• _Work instruction_: Within the records below, find the line with "Screen dimensions: 768x300" and the line with "to the Пахлава", then reproduce exactly those two lines and all lines between them, without any picture.

• _Records for this task_:
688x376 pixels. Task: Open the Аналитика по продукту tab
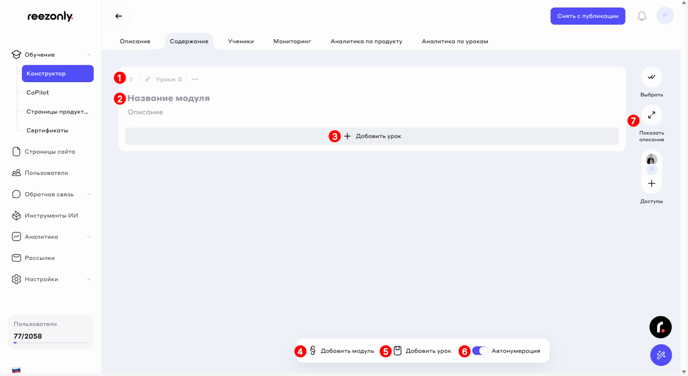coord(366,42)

---

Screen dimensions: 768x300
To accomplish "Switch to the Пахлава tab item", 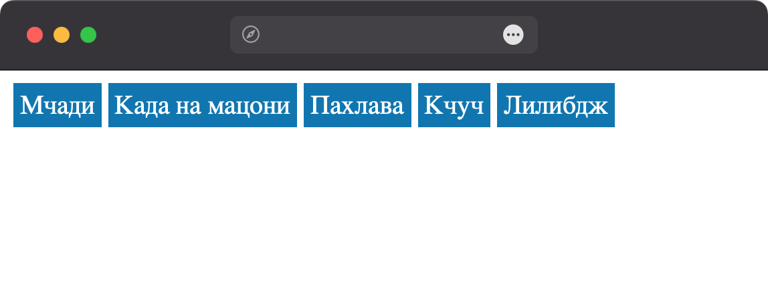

...

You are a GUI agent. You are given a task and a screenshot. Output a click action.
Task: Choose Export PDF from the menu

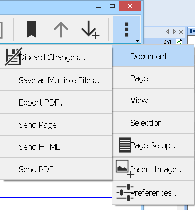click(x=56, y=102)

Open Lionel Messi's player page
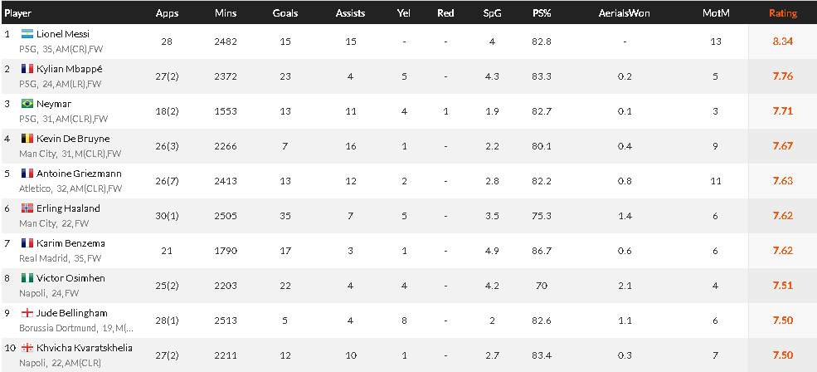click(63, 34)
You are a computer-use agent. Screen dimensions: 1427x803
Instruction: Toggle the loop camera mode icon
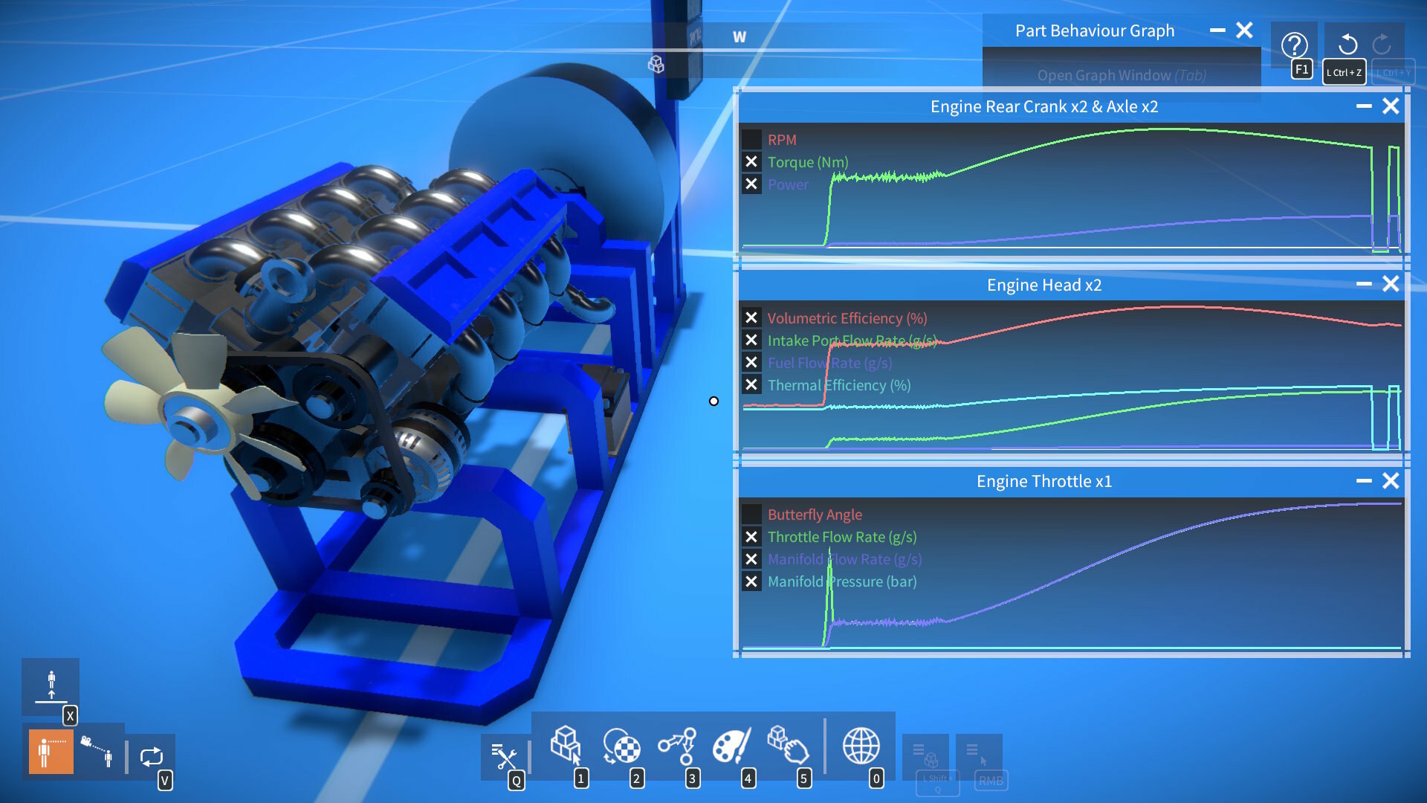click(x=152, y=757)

• _Result for this exercise_:
Screen dimensions: 768x300
To accomplish "Switch to the Пахлава tab item", 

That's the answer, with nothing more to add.